## Exercise materials
···

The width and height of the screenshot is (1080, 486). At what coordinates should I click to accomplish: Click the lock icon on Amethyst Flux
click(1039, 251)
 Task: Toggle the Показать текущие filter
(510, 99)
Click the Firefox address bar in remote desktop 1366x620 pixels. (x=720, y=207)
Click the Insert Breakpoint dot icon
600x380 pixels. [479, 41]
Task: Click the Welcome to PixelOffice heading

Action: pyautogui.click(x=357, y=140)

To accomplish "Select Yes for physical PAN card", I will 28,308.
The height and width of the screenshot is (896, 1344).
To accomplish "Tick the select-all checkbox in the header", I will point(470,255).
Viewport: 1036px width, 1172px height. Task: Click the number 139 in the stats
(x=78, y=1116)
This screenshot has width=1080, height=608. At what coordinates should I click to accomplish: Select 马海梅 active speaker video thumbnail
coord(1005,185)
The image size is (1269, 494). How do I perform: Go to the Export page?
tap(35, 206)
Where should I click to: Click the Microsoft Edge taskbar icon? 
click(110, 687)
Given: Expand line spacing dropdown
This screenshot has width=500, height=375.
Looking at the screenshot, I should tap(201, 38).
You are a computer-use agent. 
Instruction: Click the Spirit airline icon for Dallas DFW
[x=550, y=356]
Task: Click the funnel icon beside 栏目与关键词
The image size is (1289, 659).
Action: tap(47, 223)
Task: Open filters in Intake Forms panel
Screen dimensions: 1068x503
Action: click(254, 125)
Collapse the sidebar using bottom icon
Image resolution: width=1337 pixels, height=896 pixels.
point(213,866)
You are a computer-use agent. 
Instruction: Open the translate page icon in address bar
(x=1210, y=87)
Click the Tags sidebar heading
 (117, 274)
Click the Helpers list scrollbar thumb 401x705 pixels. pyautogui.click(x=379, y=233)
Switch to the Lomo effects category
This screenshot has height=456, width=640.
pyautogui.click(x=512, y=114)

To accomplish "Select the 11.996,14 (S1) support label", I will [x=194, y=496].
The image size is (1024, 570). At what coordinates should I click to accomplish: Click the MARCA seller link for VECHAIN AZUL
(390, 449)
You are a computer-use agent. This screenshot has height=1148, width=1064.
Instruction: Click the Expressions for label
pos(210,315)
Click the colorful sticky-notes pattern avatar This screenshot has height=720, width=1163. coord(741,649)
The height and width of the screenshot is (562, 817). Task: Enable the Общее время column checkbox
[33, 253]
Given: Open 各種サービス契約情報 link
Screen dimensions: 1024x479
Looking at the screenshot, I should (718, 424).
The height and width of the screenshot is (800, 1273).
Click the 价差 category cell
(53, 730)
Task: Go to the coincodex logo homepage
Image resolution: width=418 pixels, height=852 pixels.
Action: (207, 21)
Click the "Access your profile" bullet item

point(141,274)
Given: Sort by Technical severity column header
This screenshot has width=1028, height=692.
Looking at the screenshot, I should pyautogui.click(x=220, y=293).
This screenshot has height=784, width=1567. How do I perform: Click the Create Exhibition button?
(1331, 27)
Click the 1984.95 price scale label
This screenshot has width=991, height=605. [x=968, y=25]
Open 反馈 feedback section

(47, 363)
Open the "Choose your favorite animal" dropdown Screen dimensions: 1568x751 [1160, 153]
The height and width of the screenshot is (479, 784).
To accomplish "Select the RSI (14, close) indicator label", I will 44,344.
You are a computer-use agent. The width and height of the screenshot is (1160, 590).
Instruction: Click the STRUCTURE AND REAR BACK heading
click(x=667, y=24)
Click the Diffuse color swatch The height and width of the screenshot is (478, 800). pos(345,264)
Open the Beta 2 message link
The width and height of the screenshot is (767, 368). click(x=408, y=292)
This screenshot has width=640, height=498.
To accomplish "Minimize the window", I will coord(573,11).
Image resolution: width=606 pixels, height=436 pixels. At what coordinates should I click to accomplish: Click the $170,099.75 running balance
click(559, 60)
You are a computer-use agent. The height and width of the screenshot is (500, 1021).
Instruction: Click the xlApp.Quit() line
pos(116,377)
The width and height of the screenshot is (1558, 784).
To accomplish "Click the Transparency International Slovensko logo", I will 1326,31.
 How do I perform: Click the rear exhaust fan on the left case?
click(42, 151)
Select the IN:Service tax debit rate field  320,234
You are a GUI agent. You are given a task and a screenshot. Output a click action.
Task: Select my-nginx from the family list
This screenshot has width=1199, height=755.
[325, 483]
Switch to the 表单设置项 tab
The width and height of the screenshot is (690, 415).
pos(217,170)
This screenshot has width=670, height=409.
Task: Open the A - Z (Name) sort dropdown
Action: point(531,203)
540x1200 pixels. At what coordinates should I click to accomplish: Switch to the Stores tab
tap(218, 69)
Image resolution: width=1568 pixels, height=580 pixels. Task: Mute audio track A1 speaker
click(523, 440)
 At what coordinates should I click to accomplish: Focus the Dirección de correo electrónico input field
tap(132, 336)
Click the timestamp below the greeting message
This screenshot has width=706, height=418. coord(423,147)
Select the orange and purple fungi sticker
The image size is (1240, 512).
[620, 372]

···

## What you need to do
When you answer, set down the entries above precisely as they read.

## Response area
The width and height of the screenshot is (1080, 486). At what coordinates should I click to accomplish: Click the lock icon on Amethyst Flux
click(1039, 251)
 Task: Toggle the Показать текущие filter
(510, 99)
Click the Firefox address bar in remote desktop 1366x620 pixels. (x=720, y=207)
Click the Insert Breakpoint dot icon
600x380 pixels. [479, 41]
Task: Click the Welcome to PixelOffice heading

Action: pyautogui.click(x=357, y=140)

To accomplish "Select Yes for physical PAN card", I will 28,308.
The height and width of the screenshot is (896, 1344).
To accomplish "Tick the select-all checkbox in the header", I will point(470,255).
Viewport: 1036px width, 1172px height. Task: Click the number 139 in the stats
(x=78, y=1116)
This screenshot has width=1080, height=608. At what coordinates should I click to accomplish: Select 马海梅 active speaker video thumbnail
coord(1005,185)
The image size is (1269, 494). How do I perform: Go to the Export page?
tap(35, 206)
Where should I click to: Click the Microsoft Edge taskbar icon? 
click(110, 687)
Given: Expand line spacing dropdown
This screenshot has width=500, height=375.
Looking at the screenshot, I should tap(201, 38).
You are a computer-use agent. 
Instruction: Click the Spirit airline icon for Dallas DFW
[x=550, y=356]
Task: Click the funnel icon beside 栏目与关键词
The image size is (1289, 659).
Action: tap(47, 223)
Task: Open filters in Intake Forms panel
Screen dimensions: 1068x503
Action: click(254, 125)
Collapse the sidebar using bottom icon
Image resolution: width=1337 pixels, height=896 pixels.
point(213,866)
You are a computer-use agent. 
Instruction: Open the translate page icon in address bar
(x=1210, y=87)
Click the Tags sidebar heading
 (117, 274)
Click the Helpers list scrollbar thumb 401x705 pixels. pyautogui.click(x=379, y=233)
Switch to the Lomo effects category
This screenshot has height=456, width=640.
pyautogui.click(x=512, y=114)

To accomplish "Select the 11.996,14 (S1) support label", I will [x=194, y=496].
The image size is (1024, 570). At what coordinates should I click to accomplish: Click the MARCA seller link for VECHAIN AZUL
(390, 449)
You are a computer-use agent. This screenshot has height=1148, width=1064.
Instruction: Click the Expressions for label
pos(210,315)
Click the colorful sticky-notes pattern avatar This screenshot has height=720, width=1163. coord(741,649)
The height and width of the screenshot is (562, 817). Task: Enable the Общее время column checkbox
[33, 253]
Given: Open 各種サービス契約情報 link
Screen dimensions: 1024x479
Looking at the screenshot, I should (718, 424).
The height and width of the screenshot is (800, 1273).
Click the 价差 category cell
(53, 730)
Task: Go to the coincodex logo homepage
Image resolution: width=418 pixels, height=852 pixels.
Action: (207, 21)
Click the "Access your profile" bullet item

point(141,274)
Given: Sort by Technical severity column header
This screenshot has width=1028, height=692.
Looking at the screenshot, I should pyautogui.click(x=220, y=293).
This screenshot has height=784, width=1567. How do I perform: Click the Create Exhibition button?
(1331, 27)
Click the 1984.95 price scale label
This screenshot has width=991, height=605. [x=968, y=25]
Open 反馈 feedback section

(47, 363)
Open the "Choose your favorite animal" dropdown Screen dimensions: 1568x751 [1160, 153]
The height and width of the screenshot is (479, 784).
To accomplish "Select the RSI (14, close) indicator label", I will 44,344.
You are a computer-use agent. The width and height of the screenshot is (1160, 590).
Instruction: Click the STRUCTURE AND REAR BACK heading
click(x=667, y=24)
Click the Diffuse color swatch The height and width of the screenshot is (478, 800). pos(345,264)
Open the Beta 2 message link
The width and height of the screenshot is (767, 368). click(x=408, y=292)
This screenshot has width=640, height=498.
To accomplish "Minimize the window", I will coord(573,11).
Image resolution: width=606 pixels, height=436 pixels. At what coordinates should I click to accomplish: Click the $170,099.75 running balance
click(559, 60)
You are a computer-use agent. The height and width of the screenshot is (500, 1021).
Instruction: Click the xlApp.Quit() line
pos(116,377)
The width and height of the screenshot is (1558, 784).
To accomplish "Click the Transparency International Slovensko logo", I will 1326,31.
 How do I perform: Click the rear exhaust fan on the left case?
click(42, 151)
Select the IN:Service tax debit rate field  320,234
You are a GUI agent. You are given a task and a screenshot. Output a click action.
Task: Select my-nginx from the family list
This screenshot has width=1199, height=755.
[325, 483]
Switch to the 表单设置项 tab
The width and height of the screenshot is (690, 415).
pos(217,170)
This screenshot has width=670, height=409.
Task: Open the A - Z (Name) sort dropdown
Action: point(531,203)
540x1200 pixels. At what coordinates should I click to accomplish: Switch to the Stores tab
tap(218, 69)
Image resolution: width=1568 pixels, height=580 pixels. Task: Mute audio track A1 speaker
click(523, 440)
 At what coordinates should I click to accomplish: Focus the Dirección de correo electrónico input field
tap(132, 336)
Click the timestamp below the greeting message
This screenshot has width=706, height=418. coord(423,147)
Select the orange and purple fungi sticker
The image size is (1240, 512).
[620, 372]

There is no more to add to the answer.